*Your assignment*
Please reproduce the records, omitting nothing and changing nothing.

*Entries supplied*
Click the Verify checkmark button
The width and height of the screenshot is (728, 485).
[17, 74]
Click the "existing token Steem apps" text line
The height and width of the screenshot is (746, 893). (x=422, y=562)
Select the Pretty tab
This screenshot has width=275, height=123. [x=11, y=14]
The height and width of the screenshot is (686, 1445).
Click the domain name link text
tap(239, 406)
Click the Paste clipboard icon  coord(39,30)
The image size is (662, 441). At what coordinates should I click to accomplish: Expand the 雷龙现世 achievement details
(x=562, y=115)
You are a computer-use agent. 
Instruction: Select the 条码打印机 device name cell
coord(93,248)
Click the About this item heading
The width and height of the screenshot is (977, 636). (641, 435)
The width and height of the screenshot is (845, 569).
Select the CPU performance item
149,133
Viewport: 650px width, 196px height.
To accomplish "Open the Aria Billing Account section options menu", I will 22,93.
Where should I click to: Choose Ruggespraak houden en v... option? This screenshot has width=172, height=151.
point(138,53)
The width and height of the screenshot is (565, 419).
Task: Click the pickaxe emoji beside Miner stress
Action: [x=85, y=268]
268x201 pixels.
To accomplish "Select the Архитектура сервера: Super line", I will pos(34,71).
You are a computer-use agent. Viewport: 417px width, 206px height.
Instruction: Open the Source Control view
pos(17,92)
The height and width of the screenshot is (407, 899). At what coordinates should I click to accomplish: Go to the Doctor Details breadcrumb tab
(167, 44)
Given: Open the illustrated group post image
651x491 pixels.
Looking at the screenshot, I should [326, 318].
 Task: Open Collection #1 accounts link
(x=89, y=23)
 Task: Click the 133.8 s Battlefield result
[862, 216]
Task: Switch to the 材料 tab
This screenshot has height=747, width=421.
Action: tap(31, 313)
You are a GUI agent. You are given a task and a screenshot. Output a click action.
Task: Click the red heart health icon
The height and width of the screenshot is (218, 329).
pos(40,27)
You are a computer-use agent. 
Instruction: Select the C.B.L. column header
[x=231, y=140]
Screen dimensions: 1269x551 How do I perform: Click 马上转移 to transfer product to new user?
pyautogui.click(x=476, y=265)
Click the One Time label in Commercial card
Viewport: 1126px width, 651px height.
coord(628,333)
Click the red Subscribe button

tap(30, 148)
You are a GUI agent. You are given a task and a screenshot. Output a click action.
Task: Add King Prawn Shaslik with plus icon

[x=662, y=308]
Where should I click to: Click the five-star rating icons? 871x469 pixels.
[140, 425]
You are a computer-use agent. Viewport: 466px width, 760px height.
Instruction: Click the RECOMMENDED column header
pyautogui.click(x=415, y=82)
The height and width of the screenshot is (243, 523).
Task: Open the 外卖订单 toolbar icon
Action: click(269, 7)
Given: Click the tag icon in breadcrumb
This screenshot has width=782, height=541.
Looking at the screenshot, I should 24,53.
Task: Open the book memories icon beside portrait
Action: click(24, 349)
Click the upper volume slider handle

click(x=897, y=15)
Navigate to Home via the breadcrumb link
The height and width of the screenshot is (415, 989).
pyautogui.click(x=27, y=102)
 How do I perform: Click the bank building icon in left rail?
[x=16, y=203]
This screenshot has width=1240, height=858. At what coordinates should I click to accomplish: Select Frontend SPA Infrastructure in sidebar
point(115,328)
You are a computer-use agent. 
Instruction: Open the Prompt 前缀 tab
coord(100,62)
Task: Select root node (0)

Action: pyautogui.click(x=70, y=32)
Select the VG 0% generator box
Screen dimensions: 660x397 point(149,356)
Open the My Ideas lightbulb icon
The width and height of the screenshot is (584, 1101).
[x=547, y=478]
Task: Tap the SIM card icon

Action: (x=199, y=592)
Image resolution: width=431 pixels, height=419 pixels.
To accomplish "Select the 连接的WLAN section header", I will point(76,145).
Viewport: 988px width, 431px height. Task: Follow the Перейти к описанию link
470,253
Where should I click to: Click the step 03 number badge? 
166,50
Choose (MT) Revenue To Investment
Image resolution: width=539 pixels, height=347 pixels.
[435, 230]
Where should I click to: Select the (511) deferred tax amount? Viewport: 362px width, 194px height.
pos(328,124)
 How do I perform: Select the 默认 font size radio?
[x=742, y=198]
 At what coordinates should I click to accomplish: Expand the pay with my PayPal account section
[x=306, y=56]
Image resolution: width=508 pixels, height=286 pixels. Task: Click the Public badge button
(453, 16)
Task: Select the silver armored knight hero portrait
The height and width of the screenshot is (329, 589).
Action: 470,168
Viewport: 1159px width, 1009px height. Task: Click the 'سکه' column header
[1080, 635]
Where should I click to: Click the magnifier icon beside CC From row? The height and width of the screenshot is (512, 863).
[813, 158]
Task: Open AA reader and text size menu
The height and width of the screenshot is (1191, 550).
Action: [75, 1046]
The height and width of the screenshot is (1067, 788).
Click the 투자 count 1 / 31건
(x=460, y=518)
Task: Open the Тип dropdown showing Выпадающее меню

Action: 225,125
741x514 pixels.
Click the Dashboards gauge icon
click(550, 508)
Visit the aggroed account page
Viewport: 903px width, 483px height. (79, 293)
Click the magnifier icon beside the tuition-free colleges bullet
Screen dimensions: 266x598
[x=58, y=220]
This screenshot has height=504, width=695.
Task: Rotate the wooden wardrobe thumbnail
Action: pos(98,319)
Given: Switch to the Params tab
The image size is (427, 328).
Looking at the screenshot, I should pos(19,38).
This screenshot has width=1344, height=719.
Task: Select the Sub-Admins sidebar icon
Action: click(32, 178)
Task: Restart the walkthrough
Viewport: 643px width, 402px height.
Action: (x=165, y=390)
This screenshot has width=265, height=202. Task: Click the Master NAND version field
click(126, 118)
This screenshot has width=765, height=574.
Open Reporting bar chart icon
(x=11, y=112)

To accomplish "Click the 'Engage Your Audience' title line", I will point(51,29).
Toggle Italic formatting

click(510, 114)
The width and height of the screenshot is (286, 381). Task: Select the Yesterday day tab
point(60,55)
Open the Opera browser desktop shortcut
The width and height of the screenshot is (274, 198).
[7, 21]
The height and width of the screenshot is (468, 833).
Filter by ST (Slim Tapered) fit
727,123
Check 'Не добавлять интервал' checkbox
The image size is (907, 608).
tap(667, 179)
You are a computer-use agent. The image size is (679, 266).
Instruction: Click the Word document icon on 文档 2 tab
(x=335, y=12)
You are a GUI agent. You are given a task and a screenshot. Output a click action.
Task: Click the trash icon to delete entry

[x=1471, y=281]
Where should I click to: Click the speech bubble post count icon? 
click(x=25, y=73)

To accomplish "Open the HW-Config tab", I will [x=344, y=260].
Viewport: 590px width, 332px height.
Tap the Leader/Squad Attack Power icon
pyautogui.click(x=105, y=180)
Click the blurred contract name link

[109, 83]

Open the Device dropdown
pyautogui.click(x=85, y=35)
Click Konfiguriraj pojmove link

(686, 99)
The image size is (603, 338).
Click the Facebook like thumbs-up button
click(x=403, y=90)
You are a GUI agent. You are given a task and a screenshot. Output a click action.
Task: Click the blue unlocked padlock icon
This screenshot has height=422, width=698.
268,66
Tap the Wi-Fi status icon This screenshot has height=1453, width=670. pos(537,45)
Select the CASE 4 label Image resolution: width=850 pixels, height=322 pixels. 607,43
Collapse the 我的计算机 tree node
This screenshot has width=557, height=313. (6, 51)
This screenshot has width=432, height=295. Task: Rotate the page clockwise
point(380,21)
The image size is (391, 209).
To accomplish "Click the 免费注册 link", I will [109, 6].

*Your response*
Click the Verify checkmark button
The width and height of the screenshot is (728, 485).
[17, 74]
Click the "existing token Steem apps" text line
The height and width of the screenshot is (746, 893). (x=422, y=562)
Select the Pretty tab
This screenshot has width=275, height=123. [x=11, y=14]
The height and width of the screenshot is (686, 1445).
Click the domain name link text
tap(239, 406)
Click the Paste clipboard icon  coord(39,30)
The image size is (662, 441). At what coordinates should I click to accomplish: Expand the 雷龙现世 achievement details
(x=562, y=115)
You are a computer-use agent. 
Instruction: Select the 条码打印机 device name cell
coord(93,248)
Click the About this item heading
The width and height of the screenshot is (977, 636). (641, 435)
The width and height of the screenshot is (845, 569).
Select the CPU performance item
149,133
Viewport: 650px width, 196px height.
To accomplish "Open the Aria Billing Account section options menu", I will 22,93.
Where should I click to: Choose Ruggespraak houden en v... option? This screenshot has width=172, height=151.
point(138,53)
The width and height of the screenshot is (565, 419).
Task: Click the pickaxe emoji beside Miner stress
Action: [x=85, y=268]
268x201 pixels.
To accomplish "Select the Архитектура сервера: Super line", I will pos(34,71).
You are a computer-use agent. Viewport: 417px width, 206px height.
Instruction: Open the Source Control view
pos(17,92)
The height and width of the screenshot is (407, 899). At what coordinates should I click to accomplish: Go to the Doctor Details breadcrumb tab
(167, 44)
Given: Open the illustrated group post image
651x491 pixels.
Looking at the screenshot, I should [326, 318].
 Task: Open Collection #1 accounts link
(x=89, y=23)
 Task: Click the 133.8 s Battlefield result
[862, 216]
Task: Switch to the 材料 tab
This screenshot has height=747, width=421.
Action: tap(31, 313)
You are a GUI agent. You are given a task and a screenshot. Output a click action.
Task: Click the red heart health icon
The height and width of the screenshot is (218, 329).
pos(40,27)
You are a computer-use agent. 
Instruction: Select the C.B.L. column header
[x=231, y=140]
Screen dimensions: 1269x551 How do I perform: Click 马上转移 to transfer product to new user?
pyautogui.click(x=476, y=265)
Click the One Time label in Commercial card
Viewport: 1126px width, 651px height.
coord(628,333)
Click the red Subscribe button

tap(30, 148)
You are a GUI agent. You are given a task and a screenshot. Output a click action.
Task: Add King Prawn Shaslik with plus icon

[x=662, y=308]
Where should I click to: Click the five-star rating icons? 871x469 pixels.
[140, 425]
You are a computer-use agent. Viewport: 466px width, 760px height.
Instruction: Click the RECOMMENDED column header
pyautogui.click(x=415, y=82)
The height and width of the screenshot is (243, 523).
Task: Open the 外卖订单 toolbar icon
Action: click(269, 7)
Given: Click the tag icon in breadcrumb
This screenshot has width=782, height=541.
Looking at the screenshot, I should 24,53.
Task: Open the book memories icon beside portrait
Action: click(24, 349)
Click the upper volume slider handle

click(x=897, y=15)
Navigate to Home via the breadcrumb link
The height and width of the screenshot is (415, 989).
pyautogui.click(x=27, y=102)
 How do I perform: Click the bank building icon in left rail?
[x=16, y=203]
This screenshot has width=1240, height=858. At what coordinates should I click to accomplish: Select Frontend SPA Infrastructure in sidebar
point(115,328)
You are a computer-use agent. 
Instruction: Open the Prompt 前缀 tab
coord(100,62)
Task: Select root node (0)

Action: pyautogui.click(x=70, y=32)
Select the VG 0% generator box
Screen dimensions: 660x397 point(149,356)
Open the My Ideas lightbulb icon
The width and height of the screenshot is (584, 1101).
[x=547, y=478]
Task: Tap the SIM card icon

Action: (x=199, y=592)
Image resolution: width=431 pixels, height=419 pixels.
To accomplish "Select the 连接的WLAN section header", I will point(76,145).
Viewport: 988px width, 431px height. Task: Follow the Перейти к описанию link
470,253
Where should I click to: Click the step 03 number badge? 
166,50
Choose (MT) Revenue To Investment
Image resolution: width=539 pixels, height=347 pixels.
[435, 230]
Where should I click to: Select the (511) deferred tax amount? Viewport: 362px width, 194px height.
pos(328,124)
 How do I perform: Select the 默认 font size radio?
[x=742, y=198]
 At what coordinates should I click to accomplish: Expand the pay with my PayPal account section
[x=306, y=56]
Image resolution: width=508 pixels, height=286 pixels. Task: Click the Public badge button
(453, 16)
Task: Select the silver armored knight hero portrait
The height and width of the screenshot is (329, 589).
Action: 470,168
Viewport: 1159px width, 1009px height. Task: Click the 'سکه' column header
[1080, 635]
Where should I click to: Click the magnifier icon beside CC From row? The height and width of the screenshot is (512, 863).
[813, 158]
Task: Open AA reader and text size menu
The height and width of the screenshot is (1191, 550).
Action: [75, 1046]
The height and width of the screenshot is (1067, 788).
Click the 투자 count 1 / 31건
(x=460, y=518)
Task: Open the Тип dropdown showing Выпадающее меню

Action: 225,125
741x514 pixels.
Click the Dashboards gauge icon
click(550, 508)
Visit the aggroed account page
Viewport: 903px width, 483px height. (79, 293)
Click the magnifier icon beside the tuition-free colleges bullet
Screen dimensions: 266x598
[x=58, y=220]
This screenshot has height=504, width=695.
Task: Rotate the wooden wardrobe thumbnail
Action: pos(98,319)
Given: Switch to the Params tab
The image size is (427, 328).
Looking at the screenshot, I should pos(19,38).
This screenshot has width=1344, height=719.
Task: Select the Sub-Admins sidebar icon
Action: click(32, 178)
Task: Restart the walkthrough
Viewport: 643px width, 402px height.
Action: (x=165, y=390)
This screenshot has width=265, height=202. Task: Click the Master NAND version field
click(126, 118)
This screenshot has width=765, height=574.
Open Reporting bar chart icon
(x=11, y=112)

To accomplish "Click the 'Engage Your Audience' title line", I will point(51,29).
Toggle Italic formatting

click(510, 114)
The width and height of the screenshot is (286, 381). Task: Select the Yesterday day tab
point(60,55)
Open the Opera browser desktop shortcut
The width and height of the screenshot is (274, 198).
[7, 21]
The height and width of the screenshot is (468, 833).
Filter by ST (Slim Tapered) fit
727,123
Check 'Не добавлять интервал' checkbox
The image size is (907, 608).
tap(667, 179)
You are a computer-use agent. The image size is (679, 266).
Instruction: Click the Word document icon on 文档 2 tab
(x=335, y=12)
You are a GUI agent. You are given a task and a screenshot. Output a click action.
Task: Click the trash icon to delete entry

[x=1471, y=281]
Where should I click to: Click the speech bubble post count icon? 
click(x=25, y=73)

To accomplish "Open the HW-Config tab", I will [x=344, y=260].
Viewport: 590px width, 332px height.
Tap the Leader/Squad Attack Power icon
pyautogui.click(x=105, y=180)
Click the blurred contract name link

[109, 83]

Open the Device dropdown
pyautogui.click(x=85, y=35)
Click Konfiguriraj pojmove link

(686, 99)
The image size is (603, 338).
Click the Facebook like thumbs-up button
click(x=403, y=90)
You are a GUI agent. You are given a task and a screenshot. Output a click action.
Task: Click the blue unlocked padlock icon
This screenshot has height=422, width=698.
268,66
Tap the Wi-Fi status icon This screenshot has height=1453, width=670. pos(537,45)
Select the CASE 4 label Image resolution: width=850 pixels, height=322 pixels. 607,43
Collapse the 我的计算机 tree node
This screenshot has width=557, height=313. (6, 51)
This screenshot has width=432, height=295. Task: Rotate the page clockwise
point(380,21)
The image size is (391, 209).
To accomplish "Click the 免费注册 link", I will [109, 6].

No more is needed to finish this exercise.